Burg is free to oppose that. Israel is full of dissent, and much of it is fierce. Still, presenting him as the voice of buried Israeli sanity against a crazed public is false. He is far from being a hidden majority. He is an outlier with a microphone.
The same goes for the Palestinian question. After October 7, Israeli faith in the old peace-process vocabulary collapsed. The numbers show that clearly. Burg moved in the opposite direction. He has spoken in post-national terms about the land between the river and the sea as “one space,” and in the Carlson interview, he said Israeli politics lacks “any reconciliatory politics.” That is a legitimate position. It is also far from Israel's national center today.
This is where Carlson’s method comes into focus. He was not looking for a mainstream Israeli critic, and there are many. He was looking for an Israeli who could certify his indictment.
Burg obliged. He said Israel has “no strategy,” only tactics. He described many Israelis as wanting simply to “get over with the Iranians.” He called Israeli political culture a “zero-sum game,” then pushed it further: “I want to win alone. I want you to be dead. I want to humiliate you; I want to cancel you.” He said Israel has no real peace vocabulary and that “we never grew up” into the era of the late Egyptian president Anwar Sadat or the Oslo Accords.
These are wide-ranging judgments about Israeli society, Israeli political culture, and the moral instincts of the Israeli mainstream. Carlson wanted precisely that kind of witness.
He needed an Israeli who could tell his American audience that its ugliest assumptions were correct, that Israelis are manipulated, fearful, morally disfigured, and driven by a nationalism they barely understand themselves. Burg was useful because he is Israeli, because he carries establishment credentials, and because his distance from the national mood can be sold as wisdom.
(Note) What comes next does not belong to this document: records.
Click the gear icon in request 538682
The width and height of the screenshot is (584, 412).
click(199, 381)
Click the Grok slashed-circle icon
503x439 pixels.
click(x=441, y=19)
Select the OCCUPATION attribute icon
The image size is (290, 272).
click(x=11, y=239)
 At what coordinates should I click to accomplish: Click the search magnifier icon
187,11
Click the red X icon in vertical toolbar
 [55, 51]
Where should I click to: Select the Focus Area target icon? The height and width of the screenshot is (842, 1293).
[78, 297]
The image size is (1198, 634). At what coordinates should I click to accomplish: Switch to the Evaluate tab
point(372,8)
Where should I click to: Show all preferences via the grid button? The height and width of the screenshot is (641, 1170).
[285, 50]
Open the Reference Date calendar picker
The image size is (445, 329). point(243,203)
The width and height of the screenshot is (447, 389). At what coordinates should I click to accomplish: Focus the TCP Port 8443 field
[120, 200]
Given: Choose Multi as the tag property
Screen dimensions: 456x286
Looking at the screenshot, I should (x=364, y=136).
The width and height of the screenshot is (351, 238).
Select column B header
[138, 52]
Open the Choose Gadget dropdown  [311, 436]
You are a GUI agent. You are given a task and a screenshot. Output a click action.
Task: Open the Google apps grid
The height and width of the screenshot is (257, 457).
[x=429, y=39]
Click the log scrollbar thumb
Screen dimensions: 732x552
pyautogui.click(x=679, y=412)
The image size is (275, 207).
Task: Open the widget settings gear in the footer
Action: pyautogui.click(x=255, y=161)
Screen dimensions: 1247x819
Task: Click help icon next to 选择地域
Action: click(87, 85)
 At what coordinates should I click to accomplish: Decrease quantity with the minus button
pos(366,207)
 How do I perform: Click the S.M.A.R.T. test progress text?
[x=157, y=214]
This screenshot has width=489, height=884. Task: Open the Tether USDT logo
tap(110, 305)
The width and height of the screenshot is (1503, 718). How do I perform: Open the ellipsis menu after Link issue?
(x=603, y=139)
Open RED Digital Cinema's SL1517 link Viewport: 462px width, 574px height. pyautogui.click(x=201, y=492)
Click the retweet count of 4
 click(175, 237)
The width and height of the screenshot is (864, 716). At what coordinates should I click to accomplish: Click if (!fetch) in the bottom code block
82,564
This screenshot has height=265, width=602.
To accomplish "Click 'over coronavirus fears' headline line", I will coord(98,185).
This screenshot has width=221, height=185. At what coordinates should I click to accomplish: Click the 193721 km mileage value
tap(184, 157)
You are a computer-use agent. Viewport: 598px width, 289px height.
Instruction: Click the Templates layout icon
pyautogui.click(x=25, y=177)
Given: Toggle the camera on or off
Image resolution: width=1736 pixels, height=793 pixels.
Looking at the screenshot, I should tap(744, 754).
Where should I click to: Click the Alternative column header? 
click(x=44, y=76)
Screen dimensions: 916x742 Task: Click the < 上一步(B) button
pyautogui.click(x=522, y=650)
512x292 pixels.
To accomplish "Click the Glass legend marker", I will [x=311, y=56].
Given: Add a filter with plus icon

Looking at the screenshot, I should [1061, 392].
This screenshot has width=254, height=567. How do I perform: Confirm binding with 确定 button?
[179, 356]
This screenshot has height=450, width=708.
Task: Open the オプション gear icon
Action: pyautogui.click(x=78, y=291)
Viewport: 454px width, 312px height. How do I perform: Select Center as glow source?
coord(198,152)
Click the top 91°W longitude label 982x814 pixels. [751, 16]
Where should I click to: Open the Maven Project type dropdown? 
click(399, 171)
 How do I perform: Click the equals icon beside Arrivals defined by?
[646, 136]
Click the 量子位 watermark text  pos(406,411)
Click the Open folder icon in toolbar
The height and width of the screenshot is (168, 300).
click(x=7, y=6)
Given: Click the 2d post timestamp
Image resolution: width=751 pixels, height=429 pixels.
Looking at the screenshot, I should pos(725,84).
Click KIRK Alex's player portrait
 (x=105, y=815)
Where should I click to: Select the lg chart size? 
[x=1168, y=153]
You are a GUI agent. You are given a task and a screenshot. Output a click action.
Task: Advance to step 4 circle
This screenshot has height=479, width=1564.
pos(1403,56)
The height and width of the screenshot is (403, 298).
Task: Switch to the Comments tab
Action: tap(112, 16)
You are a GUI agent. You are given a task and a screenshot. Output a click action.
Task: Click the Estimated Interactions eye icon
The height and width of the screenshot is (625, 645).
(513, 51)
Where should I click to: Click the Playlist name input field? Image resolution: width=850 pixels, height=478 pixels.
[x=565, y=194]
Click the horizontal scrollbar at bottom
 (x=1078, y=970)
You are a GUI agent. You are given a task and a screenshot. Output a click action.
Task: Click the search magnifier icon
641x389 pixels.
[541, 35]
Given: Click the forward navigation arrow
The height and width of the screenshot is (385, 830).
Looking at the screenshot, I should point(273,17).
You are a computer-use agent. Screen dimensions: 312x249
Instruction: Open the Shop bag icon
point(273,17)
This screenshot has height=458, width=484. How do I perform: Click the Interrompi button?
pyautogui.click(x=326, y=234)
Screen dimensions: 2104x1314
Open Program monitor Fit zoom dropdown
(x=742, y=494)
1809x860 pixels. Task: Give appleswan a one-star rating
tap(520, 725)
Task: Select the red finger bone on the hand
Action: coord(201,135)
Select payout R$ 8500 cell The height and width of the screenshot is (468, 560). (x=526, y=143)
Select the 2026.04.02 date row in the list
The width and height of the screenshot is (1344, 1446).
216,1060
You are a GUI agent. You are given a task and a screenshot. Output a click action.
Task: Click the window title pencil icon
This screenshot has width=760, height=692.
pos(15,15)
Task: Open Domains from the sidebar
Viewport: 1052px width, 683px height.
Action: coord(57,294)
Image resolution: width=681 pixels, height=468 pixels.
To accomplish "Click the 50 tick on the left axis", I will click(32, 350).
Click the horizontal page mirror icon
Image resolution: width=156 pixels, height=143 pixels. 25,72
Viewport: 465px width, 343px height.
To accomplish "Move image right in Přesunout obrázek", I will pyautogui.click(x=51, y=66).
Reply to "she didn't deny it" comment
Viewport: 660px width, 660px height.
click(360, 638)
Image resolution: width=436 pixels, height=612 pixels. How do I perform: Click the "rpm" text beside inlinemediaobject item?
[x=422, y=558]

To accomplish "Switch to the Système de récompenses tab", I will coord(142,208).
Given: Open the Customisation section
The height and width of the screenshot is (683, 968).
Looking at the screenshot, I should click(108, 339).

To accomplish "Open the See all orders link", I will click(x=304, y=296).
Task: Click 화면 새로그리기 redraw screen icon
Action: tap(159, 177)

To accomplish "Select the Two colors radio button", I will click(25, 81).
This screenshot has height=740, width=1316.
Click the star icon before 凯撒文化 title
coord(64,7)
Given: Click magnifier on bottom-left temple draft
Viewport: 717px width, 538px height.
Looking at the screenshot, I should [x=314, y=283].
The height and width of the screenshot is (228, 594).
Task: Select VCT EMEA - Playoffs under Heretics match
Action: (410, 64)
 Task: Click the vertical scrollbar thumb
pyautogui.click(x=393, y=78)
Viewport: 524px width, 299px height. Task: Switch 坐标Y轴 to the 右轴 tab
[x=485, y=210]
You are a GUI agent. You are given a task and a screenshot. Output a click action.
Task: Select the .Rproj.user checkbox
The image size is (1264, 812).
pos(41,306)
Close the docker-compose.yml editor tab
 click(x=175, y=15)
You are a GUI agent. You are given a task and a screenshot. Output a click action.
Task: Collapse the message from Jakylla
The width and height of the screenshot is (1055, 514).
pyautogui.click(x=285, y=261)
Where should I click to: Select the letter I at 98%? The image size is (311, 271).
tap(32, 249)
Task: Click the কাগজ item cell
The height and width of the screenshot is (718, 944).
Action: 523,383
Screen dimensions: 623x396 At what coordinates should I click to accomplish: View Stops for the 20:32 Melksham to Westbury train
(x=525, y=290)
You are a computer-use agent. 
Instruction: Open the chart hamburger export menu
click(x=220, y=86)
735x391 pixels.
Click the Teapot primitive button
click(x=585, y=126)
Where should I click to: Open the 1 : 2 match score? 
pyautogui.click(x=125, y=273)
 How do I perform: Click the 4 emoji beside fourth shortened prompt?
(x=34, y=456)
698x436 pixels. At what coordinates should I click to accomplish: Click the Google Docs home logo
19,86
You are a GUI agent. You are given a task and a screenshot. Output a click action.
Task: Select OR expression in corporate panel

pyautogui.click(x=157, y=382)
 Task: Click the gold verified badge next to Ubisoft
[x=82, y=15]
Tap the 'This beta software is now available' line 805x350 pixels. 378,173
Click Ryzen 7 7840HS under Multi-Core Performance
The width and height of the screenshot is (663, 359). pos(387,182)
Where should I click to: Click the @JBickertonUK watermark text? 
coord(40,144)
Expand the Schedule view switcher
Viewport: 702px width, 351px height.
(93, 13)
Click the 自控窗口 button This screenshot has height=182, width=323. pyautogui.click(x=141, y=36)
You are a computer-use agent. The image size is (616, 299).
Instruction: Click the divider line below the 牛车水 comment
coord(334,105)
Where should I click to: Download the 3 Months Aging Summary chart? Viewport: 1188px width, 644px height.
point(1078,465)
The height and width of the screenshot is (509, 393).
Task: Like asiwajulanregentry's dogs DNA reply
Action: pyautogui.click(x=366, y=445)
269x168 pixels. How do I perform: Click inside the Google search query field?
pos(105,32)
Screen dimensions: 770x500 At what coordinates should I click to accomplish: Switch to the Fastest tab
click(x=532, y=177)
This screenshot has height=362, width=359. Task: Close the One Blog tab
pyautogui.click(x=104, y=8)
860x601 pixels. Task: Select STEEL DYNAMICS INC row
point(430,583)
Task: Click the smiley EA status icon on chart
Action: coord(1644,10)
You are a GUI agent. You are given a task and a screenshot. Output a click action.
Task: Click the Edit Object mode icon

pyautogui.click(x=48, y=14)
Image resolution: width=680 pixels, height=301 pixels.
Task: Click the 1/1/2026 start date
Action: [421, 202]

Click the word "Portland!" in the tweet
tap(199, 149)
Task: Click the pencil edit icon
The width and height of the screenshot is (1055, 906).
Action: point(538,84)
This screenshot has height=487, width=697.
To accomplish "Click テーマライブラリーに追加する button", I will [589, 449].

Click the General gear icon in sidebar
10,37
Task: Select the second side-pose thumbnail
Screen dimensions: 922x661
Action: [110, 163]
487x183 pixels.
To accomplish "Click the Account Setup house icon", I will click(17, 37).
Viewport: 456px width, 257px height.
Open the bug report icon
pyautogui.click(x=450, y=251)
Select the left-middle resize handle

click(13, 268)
There is also a broader pattern here: The far right and far left increasingly meet on Israel. They arrive there from different places and in different languages. The far left sees Israel as a colonial crime. The populist far right sees it as a symbol of elite deceit, endless war, censorship, and moral blackmail. The rhetoric changes. The instinct is often similar. Both sides are drawn to Israelis who can be used as native witnesses against the country’s legitimacy or basic grip on reality.
That is why Carlson did not choose a mainstream Israeli critic, though there are plenty. He did not choose a hostage-family voice, a former general arguing for a different endgame, a center-left Zionist, or a liberal who still takes Israeli fears seriously after October 7.
He chose someone more useful to his project: a man with a famous name, anti-establishment conclusions, and a worldview far enough from the Israeli center to flatter Carlson’s audience.
When Americans are shown Israeli outliers as if they are the country’s hidden center, they do not learn more about Israel. They learn less.
A serious interviewer would have asked why so many Israelis who loathe their government still support military action against Iran. He would have asked what October 7 did to Israeli assumptions about deterrence, vulnerability, and coexistence. He would have asked why Israeli society became more hawkish and more distrustful at the same time. Those questions start in reality.
Carlson chose a simpler route. He found an Israeli who would tell his audience exactly what it wanted to hear.
That is why the interview concluded the way it did. The case came first. The Israeli witness came second.